Other advisers say Kennedy is also running into the realities of Washington, including a Congress that has refused to confirm some of President Trump’s nominees.
“Very predictably, you get into governing, you get into a toxic political environment, and a situation where there’s trillions of dollars of interest and you have the burden of having to do policy,” Calley Means, a close adviser to Kennedy, said at a recent forum hosted by Harvard University. “Nobody executes perfectly.”
Kennedy keeps a low profile at the health department’s headquarters, a hulking building that faces the National Mall near the US Capitol.
When he is in town, he exercises at his gym before work, then usually arrives at about 10 a.m. and leaves by 4 p.m., his colleagues say. He spends much of his day in closed-door meetings, according to those who work with him, and has little direct engagement with his staff.
Every Tuesday at 10:30 a.m., the chiefs of the department’s 13 operating divisions gather in the secretary’s suite to update leadership on their activities. At the outset of his tenure, Kennedy was rarely there, either virtually or in person, according to three people familiar with his schedule. Since Klomp’s elevation, he now shows up once a month. But when he does attend, he often appears disengaged and spends the time scrolling on his phone, according to people in attendance. Several described him as “checked out.”
Once, when he arrived to the meeting 15 minutes late, Kennedy offered a self-deprecating apology, according to one person in the room: “Thank you for putting up with my dysfunctional self.”
Health department officials did not respond to a request for comment about the meeting or Kennedy’s remark.

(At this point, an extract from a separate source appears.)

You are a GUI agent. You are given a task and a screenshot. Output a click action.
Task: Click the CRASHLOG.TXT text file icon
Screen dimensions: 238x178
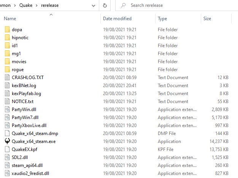coord(7,77)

His lack of interest in matters that are not high on his priority list has meant that he has not engaged at critical moments, colleagues said.
Susan Monarez, who briefly served as Kennedy’s CDC director before she was fired, had little direct interaction with the health secretary until she ran afoul of him on vaccine policy. She later told senators that during a series of tense meetings with the secretary, she was “directed to only work with the political appointees that he had put in place at CDC, and not to speak or work with the career scientists.”
Under any circumstances, the Department of Health and Human Services is difficult to run. It has 13 operating divisions covering a vast array of issues, such as child welfare and pandemic preparedness. Past secretaries from both political parties say there are three main ingredients for success: understanding the work of the divisions, strong crisis communication, and muscular coordination with state, local, and international health leaders.
Tommy G. Thompson, who as health secretary to President George W. Bush faced complaints about his management of the 2001 anthrax crisis, spent a week at each one of the operating divisions at the outset of his tenure, and made frequent trips to Capitol Hill to advocate for the department. In an interview last year, he said he “would strongly suggest” Kennedy do the same.
“The department is so vast and so complex,” Thompson said, “and you have to be prepared.”